### ASSIGNMENT
For each line below that includes the string "Puregold", show the whole line.

### RECORDS FOR PROCESSING

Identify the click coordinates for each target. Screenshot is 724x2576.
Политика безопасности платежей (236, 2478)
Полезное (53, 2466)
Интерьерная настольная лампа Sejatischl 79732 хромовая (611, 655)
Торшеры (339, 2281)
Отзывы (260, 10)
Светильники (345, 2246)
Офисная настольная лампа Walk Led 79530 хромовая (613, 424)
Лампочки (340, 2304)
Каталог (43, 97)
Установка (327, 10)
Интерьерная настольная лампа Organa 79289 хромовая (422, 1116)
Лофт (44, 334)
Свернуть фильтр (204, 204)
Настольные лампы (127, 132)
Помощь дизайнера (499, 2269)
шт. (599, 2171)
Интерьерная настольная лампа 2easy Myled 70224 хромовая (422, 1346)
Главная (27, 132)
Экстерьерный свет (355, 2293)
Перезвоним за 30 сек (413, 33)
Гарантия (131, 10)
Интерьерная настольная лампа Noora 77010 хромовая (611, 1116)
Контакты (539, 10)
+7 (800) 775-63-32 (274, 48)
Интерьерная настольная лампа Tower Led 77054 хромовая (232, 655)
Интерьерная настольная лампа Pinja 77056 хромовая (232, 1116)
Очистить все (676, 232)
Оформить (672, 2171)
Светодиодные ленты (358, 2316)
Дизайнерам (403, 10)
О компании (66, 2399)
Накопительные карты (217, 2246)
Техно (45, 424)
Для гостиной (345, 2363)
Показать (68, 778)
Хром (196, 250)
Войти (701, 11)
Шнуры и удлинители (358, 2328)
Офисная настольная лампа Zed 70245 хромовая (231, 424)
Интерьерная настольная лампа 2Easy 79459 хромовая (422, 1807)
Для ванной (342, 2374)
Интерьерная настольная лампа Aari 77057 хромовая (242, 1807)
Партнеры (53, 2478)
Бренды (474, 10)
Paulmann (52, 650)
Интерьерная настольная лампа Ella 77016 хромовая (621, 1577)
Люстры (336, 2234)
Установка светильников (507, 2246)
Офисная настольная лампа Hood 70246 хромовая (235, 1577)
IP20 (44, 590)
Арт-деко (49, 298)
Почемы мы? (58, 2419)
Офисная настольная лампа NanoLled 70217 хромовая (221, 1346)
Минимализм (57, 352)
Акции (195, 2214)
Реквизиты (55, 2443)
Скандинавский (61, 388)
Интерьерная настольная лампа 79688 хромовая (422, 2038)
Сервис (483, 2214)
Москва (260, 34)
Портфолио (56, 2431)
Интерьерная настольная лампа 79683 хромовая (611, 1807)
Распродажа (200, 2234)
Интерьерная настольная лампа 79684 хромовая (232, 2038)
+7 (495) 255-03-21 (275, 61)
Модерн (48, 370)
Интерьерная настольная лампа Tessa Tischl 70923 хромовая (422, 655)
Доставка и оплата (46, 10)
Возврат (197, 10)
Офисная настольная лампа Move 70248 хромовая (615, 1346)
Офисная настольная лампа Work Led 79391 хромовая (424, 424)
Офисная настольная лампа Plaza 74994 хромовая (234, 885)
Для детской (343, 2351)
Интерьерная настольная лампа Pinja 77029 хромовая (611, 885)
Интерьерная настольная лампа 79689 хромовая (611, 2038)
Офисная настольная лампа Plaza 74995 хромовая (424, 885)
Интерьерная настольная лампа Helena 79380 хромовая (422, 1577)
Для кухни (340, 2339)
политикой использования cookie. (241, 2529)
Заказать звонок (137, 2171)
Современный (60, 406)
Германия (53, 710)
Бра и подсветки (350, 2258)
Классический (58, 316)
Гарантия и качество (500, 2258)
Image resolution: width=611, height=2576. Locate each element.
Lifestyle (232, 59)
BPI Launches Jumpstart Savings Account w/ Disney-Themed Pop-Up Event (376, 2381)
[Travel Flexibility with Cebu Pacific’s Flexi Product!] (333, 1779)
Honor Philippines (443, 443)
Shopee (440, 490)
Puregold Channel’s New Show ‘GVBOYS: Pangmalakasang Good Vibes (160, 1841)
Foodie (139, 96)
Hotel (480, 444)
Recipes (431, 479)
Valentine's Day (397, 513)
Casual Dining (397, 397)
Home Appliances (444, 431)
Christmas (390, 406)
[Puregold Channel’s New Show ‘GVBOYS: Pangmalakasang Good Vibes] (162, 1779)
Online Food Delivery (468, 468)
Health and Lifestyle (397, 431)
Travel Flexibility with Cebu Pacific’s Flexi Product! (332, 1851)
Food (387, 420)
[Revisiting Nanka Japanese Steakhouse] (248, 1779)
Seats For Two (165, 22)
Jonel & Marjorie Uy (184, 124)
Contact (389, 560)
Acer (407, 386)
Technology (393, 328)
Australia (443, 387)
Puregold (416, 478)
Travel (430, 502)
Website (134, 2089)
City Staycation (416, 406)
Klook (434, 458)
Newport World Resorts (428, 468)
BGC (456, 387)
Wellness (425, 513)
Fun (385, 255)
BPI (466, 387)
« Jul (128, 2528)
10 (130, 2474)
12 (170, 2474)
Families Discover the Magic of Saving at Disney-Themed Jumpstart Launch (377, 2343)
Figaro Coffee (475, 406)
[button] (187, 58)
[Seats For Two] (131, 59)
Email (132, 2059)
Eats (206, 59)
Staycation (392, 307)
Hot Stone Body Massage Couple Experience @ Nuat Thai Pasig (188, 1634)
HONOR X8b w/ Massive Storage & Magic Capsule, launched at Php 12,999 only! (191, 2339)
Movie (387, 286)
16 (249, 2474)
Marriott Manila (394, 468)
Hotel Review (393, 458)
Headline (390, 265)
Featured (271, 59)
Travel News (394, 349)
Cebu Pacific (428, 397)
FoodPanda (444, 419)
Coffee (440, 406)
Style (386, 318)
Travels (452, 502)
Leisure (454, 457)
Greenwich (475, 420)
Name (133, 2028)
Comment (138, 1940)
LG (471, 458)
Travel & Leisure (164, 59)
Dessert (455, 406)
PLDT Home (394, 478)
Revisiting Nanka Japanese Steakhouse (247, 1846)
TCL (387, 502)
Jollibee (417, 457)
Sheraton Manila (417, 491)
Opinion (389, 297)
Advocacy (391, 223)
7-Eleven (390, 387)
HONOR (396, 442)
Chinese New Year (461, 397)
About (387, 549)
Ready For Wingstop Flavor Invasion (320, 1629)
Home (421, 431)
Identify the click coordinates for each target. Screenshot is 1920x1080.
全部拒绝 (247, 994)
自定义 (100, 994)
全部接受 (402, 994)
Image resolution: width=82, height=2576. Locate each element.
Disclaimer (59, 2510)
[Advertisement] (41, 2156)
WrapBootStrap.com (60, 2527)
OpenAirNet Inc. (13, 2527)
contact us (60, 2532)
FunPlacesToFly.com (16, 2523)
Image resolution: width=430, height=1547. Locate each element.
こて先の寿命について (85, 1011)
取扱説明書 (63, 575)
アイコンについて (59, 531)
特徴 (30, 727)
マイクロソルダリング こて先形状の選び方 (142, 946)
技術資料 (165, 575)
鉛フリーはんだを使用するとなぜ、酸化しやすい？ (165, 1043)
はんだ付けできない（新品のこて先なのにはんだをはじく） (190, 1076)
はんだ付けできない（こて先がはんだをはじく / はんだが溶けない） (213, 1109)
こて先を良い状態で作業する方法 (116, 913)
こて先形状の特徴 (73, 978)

### WRITTEN ANSWER
Puregold Channel’s New Show ‘GVBOYS: Pangmalakasang Good Vibes (160, 1841)
[Puregold Channel’s New Show ‘GVBOYS: Pangmalakasang Good Vibes] (162, 1779)
Puregold (416, 478)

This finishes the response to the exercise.